LA DIVERSITÀ OGGI: ANALISI E PROPOSTE
Dalla fine dei vecchi equilibri a nuove reti di solidarietà
Questa relazione vuole affrontare il problema della diversità dal punto di vista sociologico calandola nella nostra esperienza di famiglie.
LA DIVERSITA' OGGI
La caduta di alcuni vecchi equilibri su cui si basava la nostra società e a cui
eravamo abituati da decenni ha accellerato in questi ultimi tempi la diversità, la
contrapposizione tra le diversità.
Quali equilibri sono caduti? per esempio quelli legati all'organizzazione del lavoro, alla
contrapposizione Est/Ovest, al ruolo degli anziani, dei giovani e della famiglia.
L'organizzazione del lavoro
L'organizzazione del lavoro a cui eravamo abituati, il modello Fordiano che si riassume
nella catena di montaggio, poteva essere alienante ma creava molti posti di lavoro, si
poteva sperare di lavorare fino al raggiungimento della pensione, offriva un posto a
tutti, anche a coloro con bassa scolarità.
La nuova organizzazione del lavoro è centrata sulla qualità totale, sul concetto di
"just-in-time" che di fatto elimina i magazzini; in questa organizzazione i
lavoratori sono definiti risorse umane.
Questa è una bella parola ma che cosa vuol dire risorsa? chi è risorsa? sono risorsa
solo i lavoratori che sono adattabili nel tempo, che sono fungibili, e questa
impostazione, insieme all'uso estensivo di robot per eseguire lavori che prima svolgevano
gli uomini, riduce il numero dei posti di lavoro.
Cambiano così anche i rapporti tra i lavoratori, il neo-assunto fa paura, i più anziani
vedono in lui un concorrente perché è probabilmente più adattabile, più fruibile.
Chi sopravvive e non viene espulso dal sistema produttivo è solo colui che supera la
paura di non essere all'altezza.

#### [Consegna]
Cita parola per parola il brano sulla diversità oggi, da "Cambiano così anche" a "non essere all'altezza.". Basati esclusivamente sul brano.

#### [Estratti dei dati]
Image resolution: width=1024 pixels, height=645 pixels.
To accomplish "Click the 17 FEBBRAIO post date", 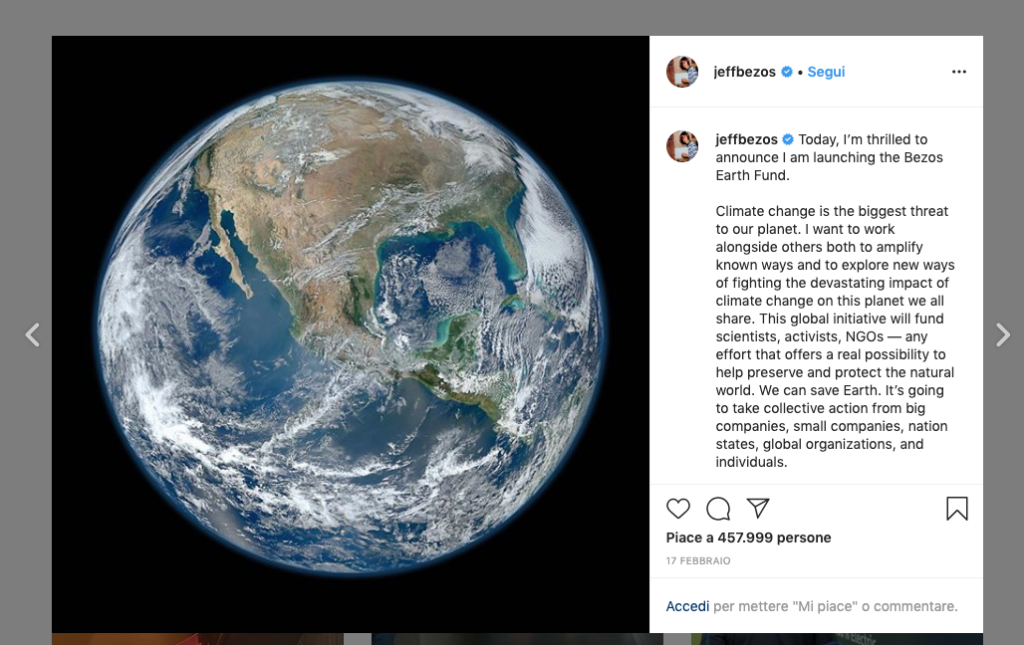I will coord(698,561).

==

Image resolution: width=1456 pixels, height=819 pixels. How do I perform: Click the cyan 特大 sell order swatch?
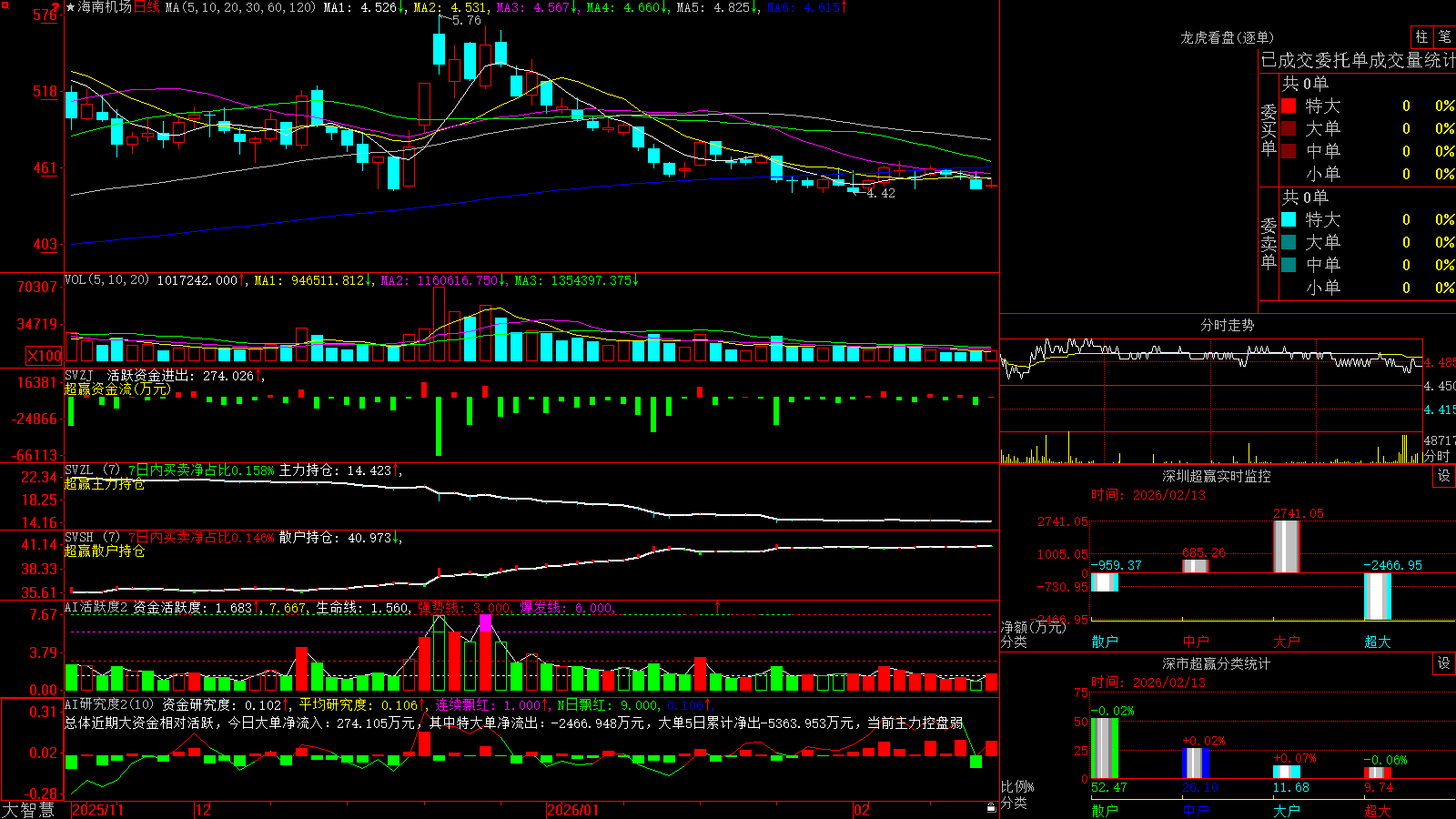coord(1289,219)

#### [Risposta completa]
Cambiano così anche i rapporti tra i lavoratori, il neo-assunto fa paura, i più anziani
vedono in lui un concorrente perché è probabilmente più adattabile, più fruibile.
Chi sopravvive e non viene espulso dal sistema produttivo è solo colui che supera la
paura di non essere all'altezza.